#### Data provided ####
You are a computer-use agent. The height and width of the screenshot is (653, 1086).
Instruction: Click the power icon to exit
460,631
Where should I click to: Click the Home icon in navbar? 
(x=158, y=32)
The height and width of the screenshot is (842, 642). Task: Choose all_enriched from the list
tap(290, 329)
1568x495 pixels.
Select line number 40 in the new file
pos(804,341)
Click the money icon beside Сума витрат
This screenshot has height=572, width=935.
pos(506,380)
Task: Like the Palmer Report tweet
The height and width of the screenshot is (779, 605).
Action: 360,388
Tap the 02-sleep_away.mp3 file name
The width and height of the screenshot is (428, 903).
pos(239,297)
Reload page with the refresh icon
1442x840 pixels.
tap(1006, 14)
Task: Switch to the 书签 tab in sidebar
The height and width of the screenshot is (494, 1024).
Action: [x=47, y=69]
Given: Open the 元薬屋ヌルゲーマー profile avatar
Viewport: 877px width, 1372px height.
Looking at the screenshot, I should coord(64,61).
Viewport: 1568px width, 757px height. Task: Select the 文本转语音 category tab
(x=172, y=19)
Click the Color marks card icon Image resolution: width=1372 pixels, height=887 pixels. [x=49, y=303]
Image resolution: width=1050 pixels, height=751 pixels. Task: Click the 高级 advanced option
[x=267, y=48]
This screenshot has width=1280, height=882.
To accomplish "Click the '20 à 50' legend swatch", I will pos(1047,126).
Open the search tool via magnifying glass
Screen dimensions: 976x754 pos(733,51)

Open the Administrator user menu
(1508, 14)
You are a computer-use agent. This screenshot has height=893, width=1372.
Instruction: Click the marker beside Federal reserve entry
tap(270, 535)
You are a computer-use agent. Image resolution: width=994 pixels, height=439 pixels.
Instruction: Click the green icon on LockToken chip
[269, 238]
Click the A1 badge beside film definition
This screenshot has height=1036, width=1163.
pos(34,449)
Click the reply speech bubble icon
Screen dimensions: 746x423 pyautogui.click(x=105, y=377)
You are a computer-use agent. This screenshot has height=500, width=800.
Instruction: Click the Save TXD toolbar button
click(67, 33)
####
Can you reproduce every one of the entries above, line for line, with no changes?

**Problem solution**
You are a computer-use agent. The height and width of the screenshot is (653, 1086).
Instruction: Click the power icon to exit
460,631
Where should I click to: Click the Home icon in navbar? 
(x=158, y=32)
The height and width of the screenshot is (842, 642). Task: Choose all_enriched from the list
tap(290, 329)
1568x495 pixels.
Select line number 40 in the new file
pos(804,341)
Click the money icon beside Сума витрат
This screenshot has height=572, width=935.
pos(506,380)
Task: Like the Palmer Report tweet
The height and width of the screenshot is (779, 605).
Action: 360,388
Tap the 02-sleep_away.mp3 file name
The width and height of the screenshot is (428, 903).
pos(239,297)
Reload page with the refresh icon
1442x840 pixels.
tap(1006, 14)
Task: Switch to the 书签 tab in sidebar
The height and width of the screenshot is (494, 1024).
Action: [x=47, y=69]
Given: Open the 元薬屋ヌルゲーマー profile avatar
Viewport: 877px width, 1372px height.
Looking at the screenshot, I should coord(64,61).
Viewport: 1568px width, 757px height. Task: Select the 文本转语音 category tab
(x=172, y=19)
Click the Color marks card icon Image resolution: width=1372 pixels, height=887 pixels. [x=49, y=303]
Image resolution: width=1050 pixels, height=751 pixels. Task: Click the 高级 advanced option
[x=267, y=48]
This screenshot has width=1280, height=882.
To accomplish "Click the '20 à 50' legend swatch", I will pos(1047,126).
Open the search tool via magnifying glass
Screen dimensions: 976x754 pos(733,51)

Open the Administrator user menu
(1508, 14)
You are a computer-use agent. This screenshot has height=893, width=1372.
Instruction: Click the marker beside Federal reserve entry
tap(270, 535)
You are a computer-use agent. Image resolution: width=994 pixels, height=439 pixels.
Instruction: Click the green icon on LockToken chip
[269, 238]
Click the A1 badge beside film definition
This screenshot has height=1036, width=1163.
pos(34,449)
Click the reply speech bubble icon
Screen dimensions: 746x423 pyautogui.click(x=105, y=377)
You are a computer-use agent. This screenshot has height=500, width=800.
Instruction: Click the Save TXD toolbar button
click(67, 33)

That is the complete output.